TweetThis whole covid thing sucks. My grandmother was in a care center when this whole thing started and doing very well. She would talk your ear off about anything and everything lol. She was on the side where they could come and go as they pleased. She'd go shopping and out to get coffee with her friends. She was a bundle of energy.
Then they locked that place down tight, no visitation or anything. When we were finally able to see her through glass after months, she was unrecognizable. I would have had no clue she was my grandmother if I had to go find her. She didn't know who we were. She didn't say much of anything. She looked like skeleton. They said she wouldn't eat.
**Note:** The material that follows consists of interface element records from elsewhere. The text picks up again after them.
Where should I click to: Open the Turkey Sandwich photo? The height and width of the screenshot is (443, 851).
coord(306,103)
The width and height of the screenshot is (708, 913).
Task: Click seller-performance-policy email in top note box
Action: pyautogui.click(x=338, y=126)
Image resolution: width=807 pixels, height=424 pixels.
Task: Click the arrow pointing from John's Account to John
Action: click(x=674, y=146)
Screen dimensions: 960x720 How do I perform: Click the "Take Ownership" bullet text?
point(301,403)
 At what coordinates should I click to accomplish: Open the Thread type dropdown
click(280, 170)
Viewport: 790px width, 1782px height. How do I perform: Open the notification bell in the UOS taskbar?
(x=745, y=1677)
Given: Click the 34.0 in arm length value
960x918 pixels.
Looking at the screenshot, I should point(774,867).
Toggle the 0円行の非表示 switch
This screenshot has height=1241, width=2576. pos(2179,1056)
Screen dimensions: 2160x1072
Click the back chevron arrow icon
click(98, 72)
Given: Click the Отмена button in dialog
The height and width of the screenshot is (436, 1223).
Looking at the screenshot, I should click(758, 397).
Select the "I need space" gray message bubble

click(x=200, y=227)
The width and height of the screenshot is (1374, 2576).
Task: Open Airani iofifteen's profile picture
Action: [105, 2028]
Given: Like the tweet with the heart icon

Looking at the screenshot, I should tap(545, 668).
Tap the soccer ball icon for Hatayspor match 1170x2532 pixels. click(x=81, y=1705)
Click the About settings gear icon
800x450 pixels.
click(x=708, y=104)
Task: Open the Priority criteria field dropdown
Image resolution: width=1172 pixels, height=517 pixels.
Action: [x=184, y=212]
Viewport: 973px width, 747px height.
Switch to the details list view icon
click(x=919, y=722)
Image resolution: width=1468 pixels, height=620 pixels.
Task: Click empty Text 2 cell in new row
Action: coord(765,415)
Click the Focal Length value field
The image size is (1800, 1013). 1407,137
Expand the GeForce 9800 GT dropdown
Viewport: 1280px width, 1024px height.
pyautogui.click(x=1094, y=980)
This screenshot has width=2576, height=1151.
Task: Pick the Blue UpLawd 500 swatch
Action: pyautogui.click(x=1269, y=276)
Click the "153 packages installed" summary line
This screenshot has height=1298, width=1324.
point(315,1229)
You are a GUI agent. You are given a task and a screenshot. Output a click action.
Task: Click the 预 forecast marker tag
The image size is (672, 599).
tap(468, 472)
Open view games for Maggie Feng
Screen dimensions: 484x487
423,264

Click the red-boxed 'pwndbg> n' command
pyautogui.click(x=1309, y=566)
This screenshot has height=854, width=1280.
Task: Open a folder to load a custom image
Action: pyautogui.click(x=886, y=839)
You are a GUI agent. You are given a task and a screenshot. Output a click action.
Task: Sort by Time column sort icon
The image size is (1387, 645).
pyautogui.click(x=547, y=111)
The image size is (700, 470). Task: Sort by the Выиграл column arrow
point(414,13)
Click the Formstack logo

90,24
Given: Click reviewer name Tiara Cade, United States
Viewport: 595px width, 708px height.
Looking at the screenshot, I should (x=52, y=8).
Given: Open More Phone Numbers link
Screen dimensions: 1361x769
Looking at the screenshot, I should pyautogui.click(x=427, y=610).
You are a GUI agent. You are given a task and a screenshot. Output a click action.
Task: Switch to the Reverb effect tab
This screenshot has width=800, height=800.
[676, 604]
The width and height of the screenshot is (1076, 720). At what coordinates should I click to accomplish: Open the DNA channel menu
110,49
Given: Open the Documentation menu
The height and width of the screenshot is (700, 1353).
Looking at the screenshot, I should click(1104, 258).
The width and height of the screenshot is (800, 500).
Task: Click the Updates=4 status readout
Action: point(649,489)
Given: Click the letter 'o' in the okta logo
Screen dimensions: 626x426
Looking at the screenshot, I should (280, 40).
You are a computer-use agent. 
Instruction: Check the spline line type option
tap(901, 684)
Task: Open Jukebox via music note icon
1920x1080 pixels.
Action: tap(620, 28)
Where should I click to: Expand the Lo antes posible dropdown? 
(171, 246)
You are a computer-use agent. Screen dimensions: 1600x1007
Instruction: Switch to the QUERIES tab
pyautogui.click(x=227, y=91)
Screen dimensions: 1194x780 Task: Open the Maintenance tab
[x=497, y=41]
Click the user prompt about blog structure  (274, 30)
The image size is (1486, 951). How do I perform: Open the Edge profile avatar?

I wanted to (and almost did) break that glass down and rip the heads off everyone working there. But... I started noticing a lot of the nurses and care givers were crying, or looked like they had been crying. I talked to my grandmother's care giver (who started crying) and she said it's been so hard watching all their loved ones deteriorate. She called all of the seniors "their loved ones". She said they've tried so hard to keep spirits up, but when they were forced to lock down, the seniors could no longer see their families and it took it's toll on a lot of them. I could feel her sadness and it matched mine. I can't imagine going to work every day watching people you've come to love drift away because the government decided to lock everything down.
My grandmother passed away weeks later. Her nurse let me go in and hold her hand in her bed while she went. She couldn't move or speak, but I gave her a kiss and she squeezed my hand, so I know she knew I was there. I wanted to take a picture of her and send it with a picture from a few months prior to our country's various dictators and say here's what your f**king lockdowns did. But I guess I'm trying to understand the trade off. Which one would have taken more lives at a facility like that.... Covid, or isolation. I'm just ready to get passed all this covid crap.